== Problem requirements ==
What are the lines from the one with "Click the 深圳交警 account avatar" through the end of the records below, written out exactly and without the pictures?

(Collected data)
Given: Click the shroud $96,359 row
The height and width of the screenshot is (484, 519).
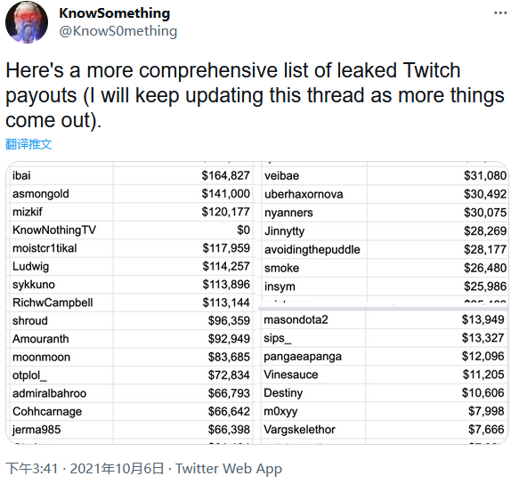Looking at the screenshot, I should (x=131, y=320).
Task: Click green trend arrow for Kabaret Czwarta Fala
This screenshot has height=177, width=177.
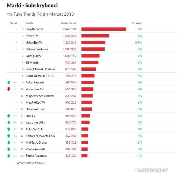Action: pyautogui.click(x=9, y=136)
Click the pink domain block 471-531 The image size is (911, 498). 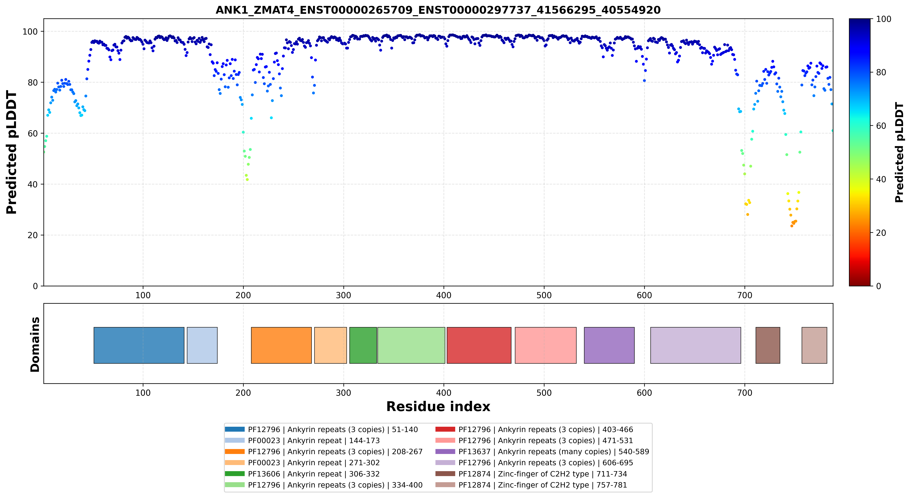pyautogui.click(x=546, y=345)
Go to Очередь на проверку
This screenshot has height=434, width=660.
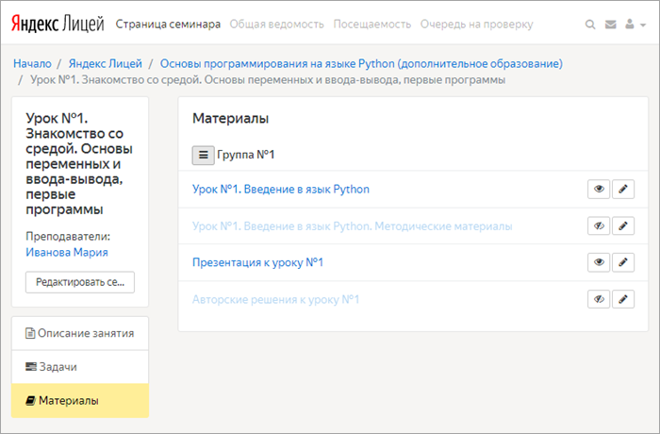click(476, 25)
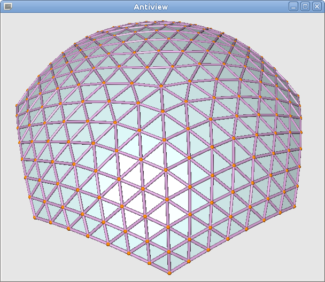Maximize the Antiview window
This screenshot has width=325, height=282.
pos(305,6)
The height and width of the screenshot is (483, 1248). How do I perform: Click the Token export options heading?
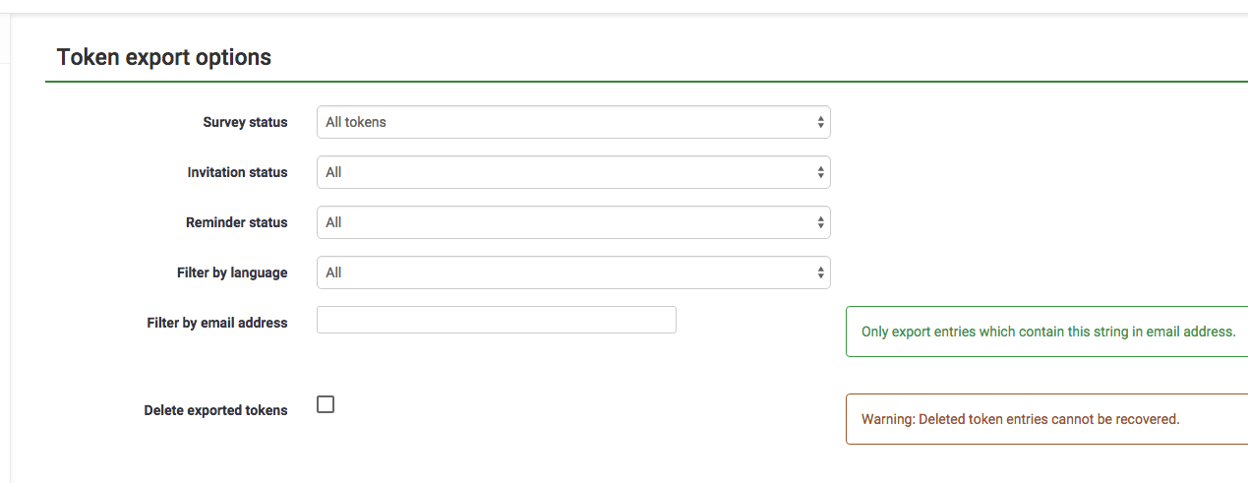tap(164, 57)

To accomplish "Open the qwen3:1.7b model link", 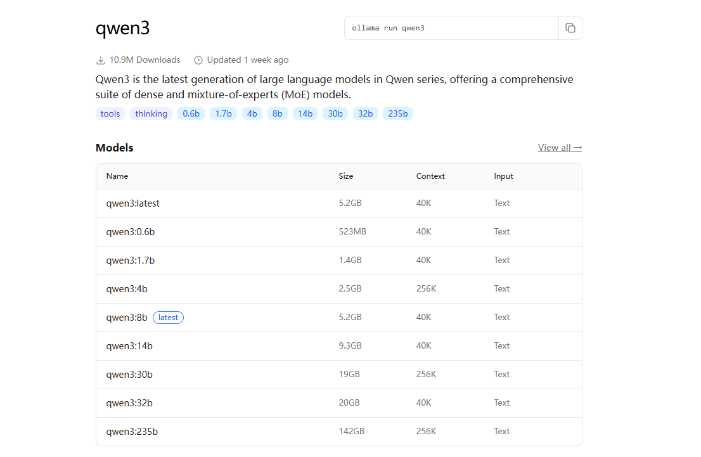I will [x=131, y=261].
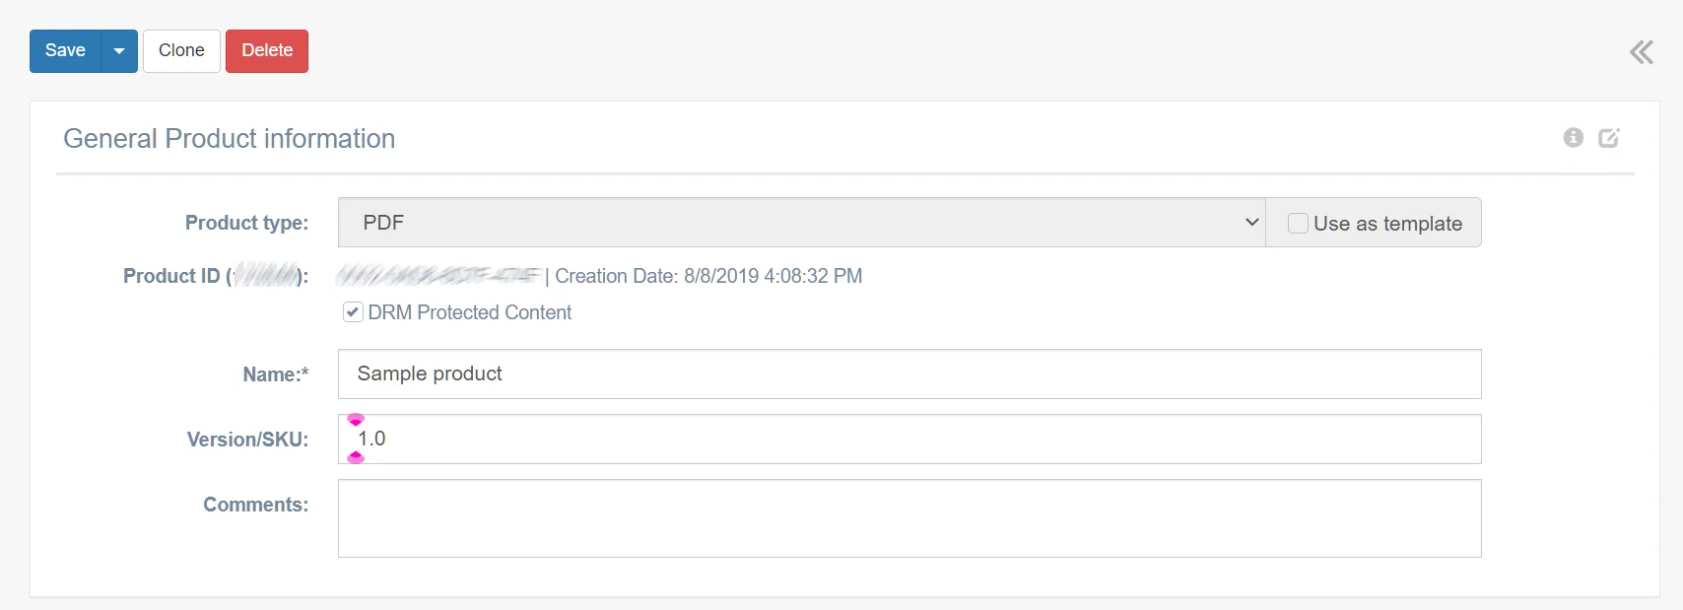Click the Clone button
Image resolution: width=1683 pixels, height=610 pixels.
tap(181, 51)
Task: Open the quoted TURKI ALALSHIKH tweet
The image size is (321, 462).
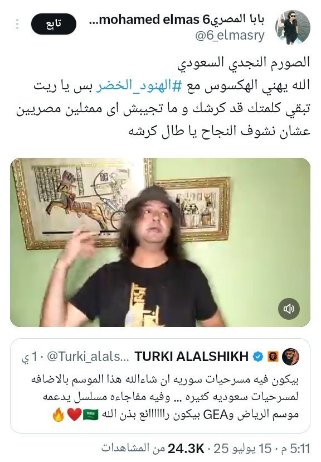Action: pyautogui.click(x=161, y=386)
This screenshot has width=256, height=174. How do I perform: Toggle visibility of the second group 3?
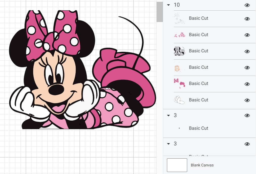247,144
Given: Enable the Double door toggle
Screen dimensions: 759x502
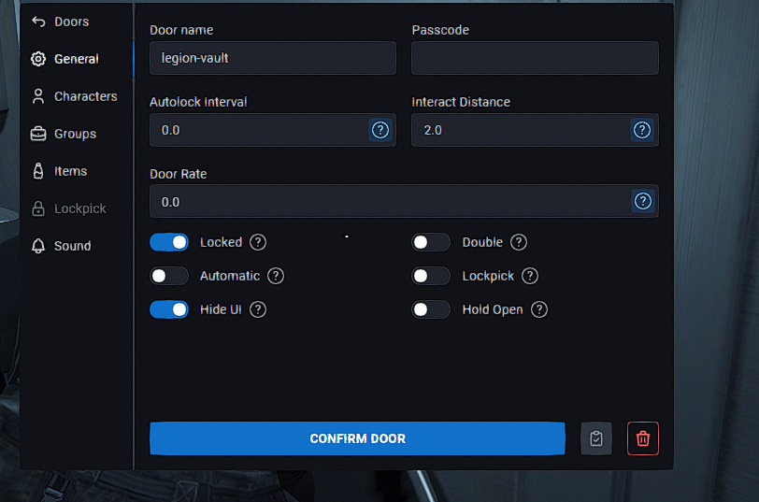Looking at the screenshot, I should coord(431,242).
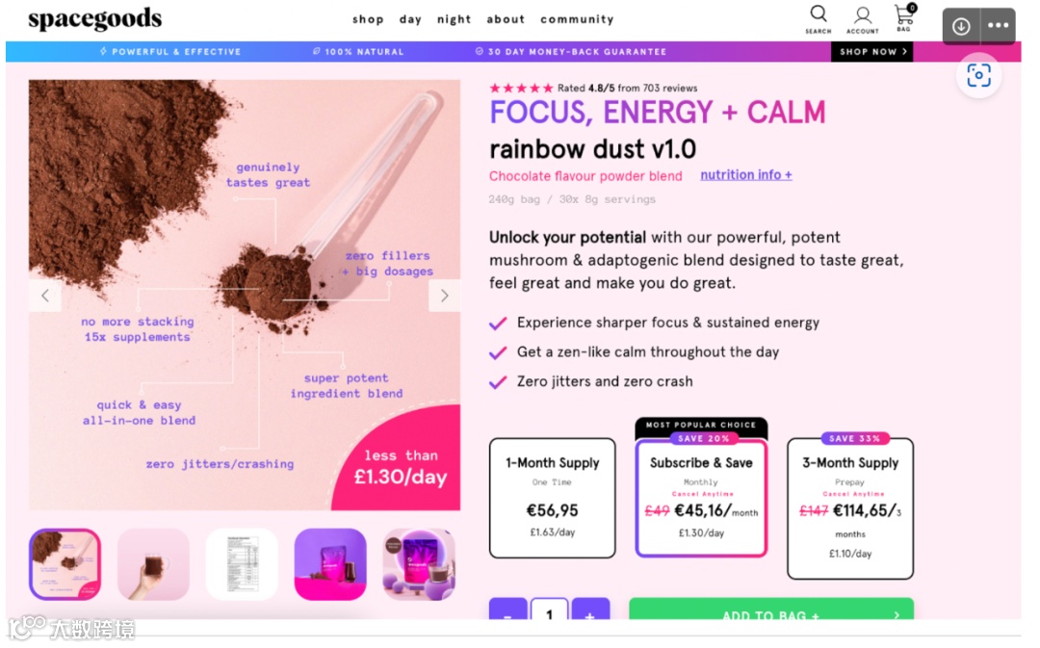Choose the Subscribe & Save plan
Image resolution: width=1040 pixels, height=648 pixels.
pyautogui.click(x=701, y=498)
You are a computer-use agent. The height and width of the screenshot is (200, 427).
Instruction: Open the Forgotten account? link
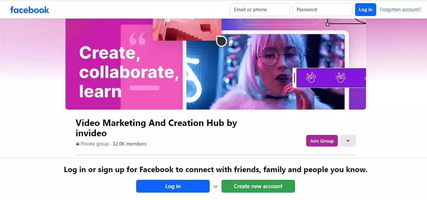pyautogui.click(x=400, y=10)
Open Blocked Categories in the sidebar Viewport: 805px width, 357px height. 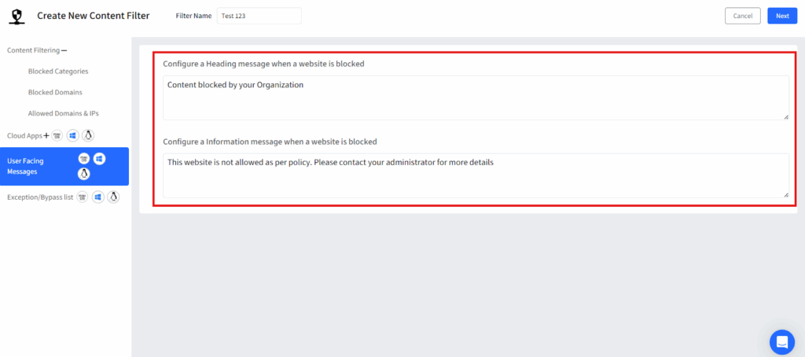(57, 72)
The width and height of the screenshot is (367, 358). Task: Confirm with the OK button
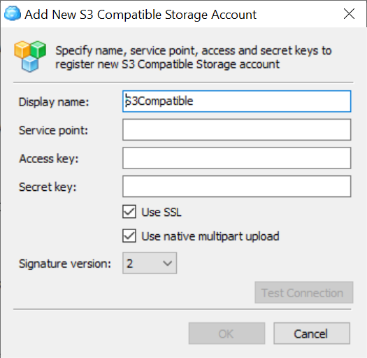coord(226,334)
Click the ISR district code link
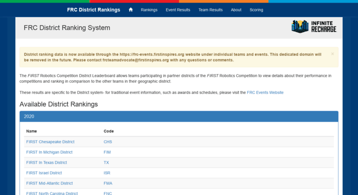Image resolution: width=358 pixels, height=195 pixels. tap(107, 173)
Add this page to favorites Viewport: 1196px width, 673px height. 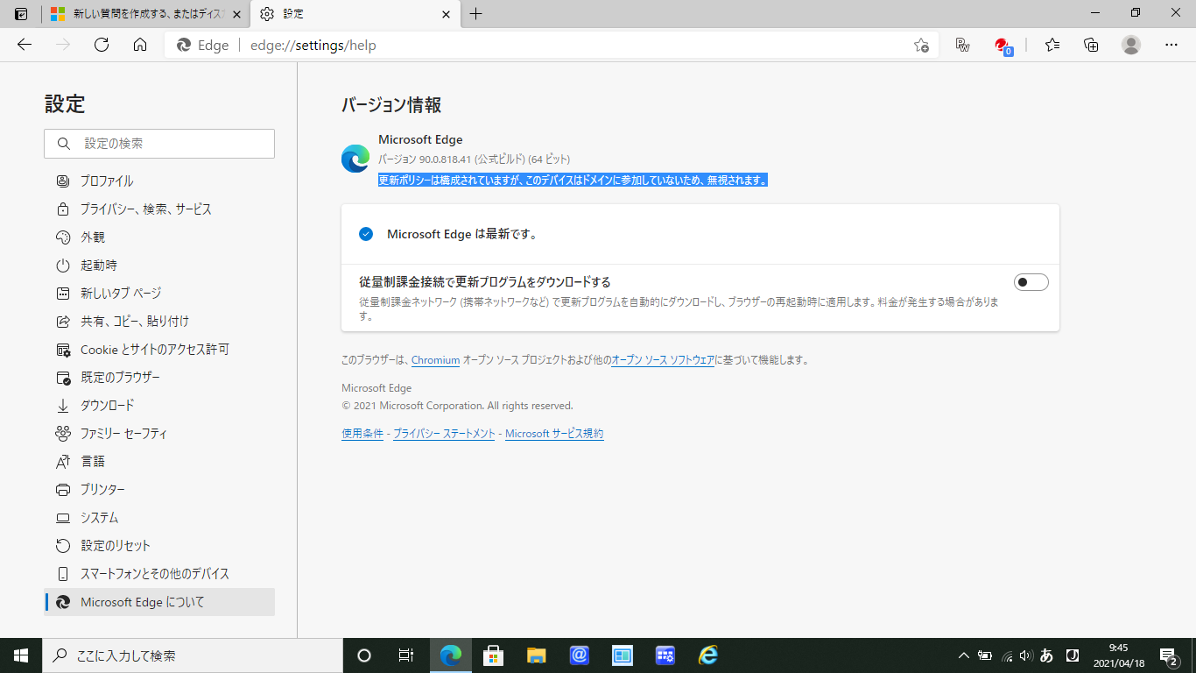922,45
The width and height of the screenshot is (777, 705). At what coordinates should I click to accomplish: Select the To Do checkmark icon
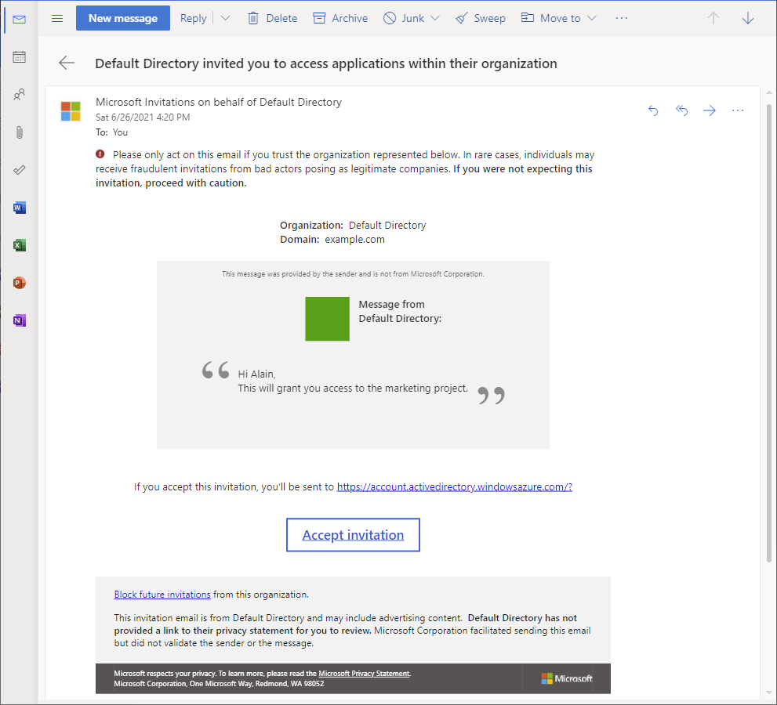19,170
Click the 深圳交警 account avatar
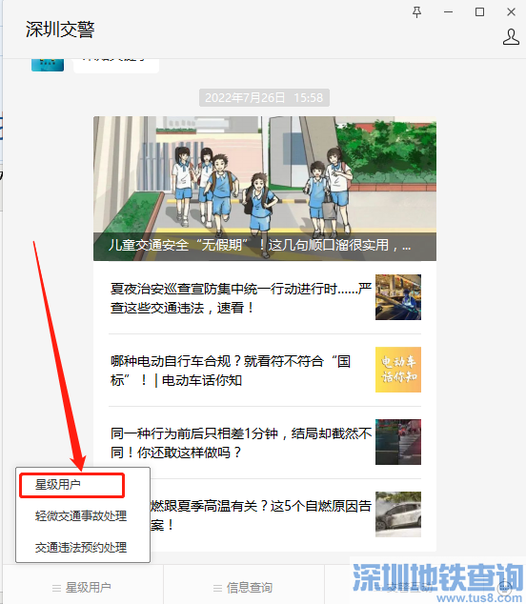526x604 pixels. 48,65
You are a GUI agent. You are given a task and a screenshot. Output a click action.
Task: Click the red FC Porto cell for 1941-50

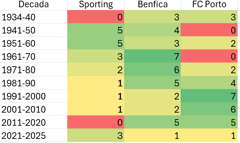click(210, 30)
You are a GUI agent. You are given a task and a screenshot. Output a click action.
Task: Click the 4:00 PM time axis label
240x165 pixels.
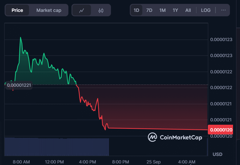(x=87, y=162)
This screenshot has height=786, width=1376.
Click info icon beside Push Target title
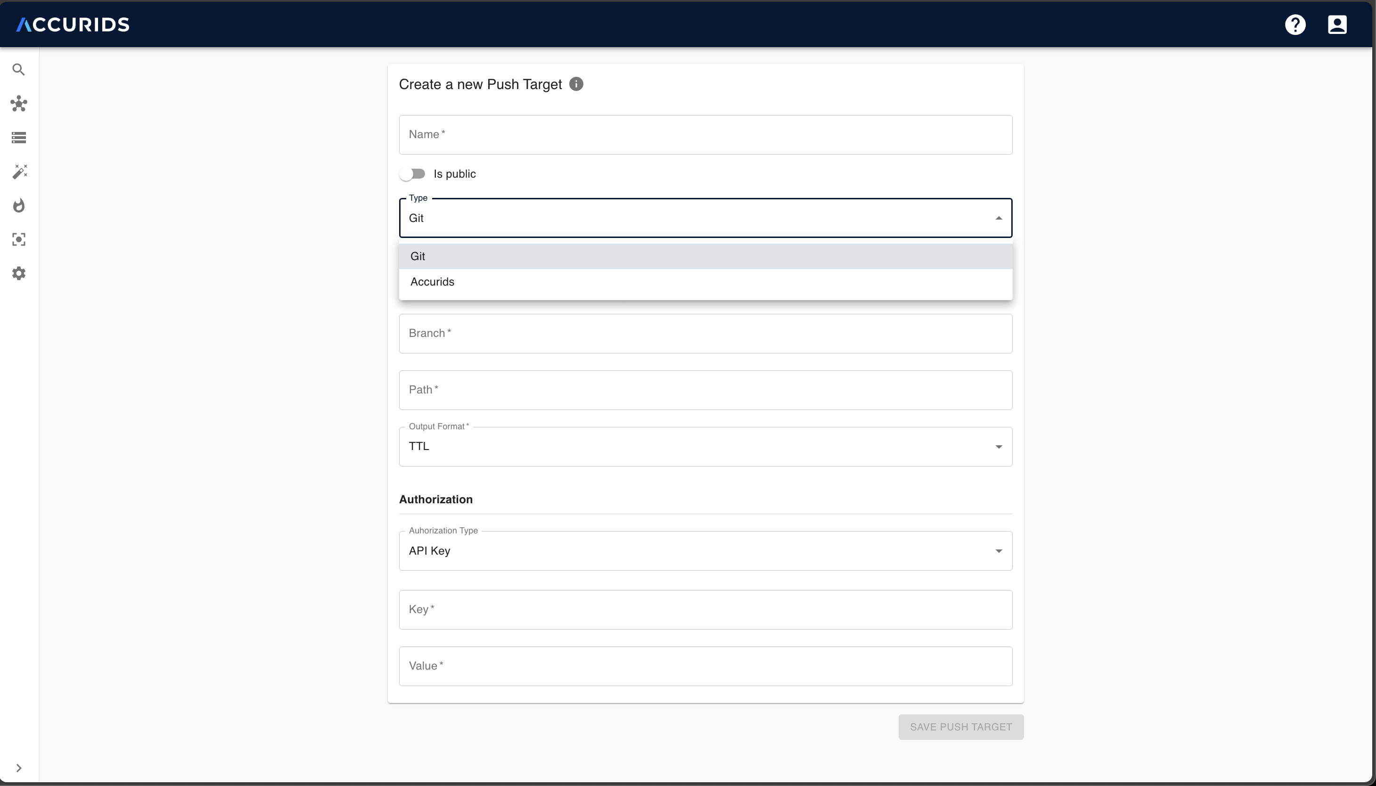(x=576, y=84)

== Exercise solution ==
Click the 深圳交警 account avatar
526x604 pixels. 48,65
You are a GUI agent. You are given a task and a screenshot. Output a click action.
Task: Click the red FC Porto cell for 1941-50

click(210, 30)
You are a GUI agent. You are given a task and a screenshot. Output a click action.
Task: Click the 4:00 PM time axis label
240x165 pixels.
(x=87, y=162)
This screenshot has height=786, width=1376.
Click info icon beside Push Target title
(x=576, y=84)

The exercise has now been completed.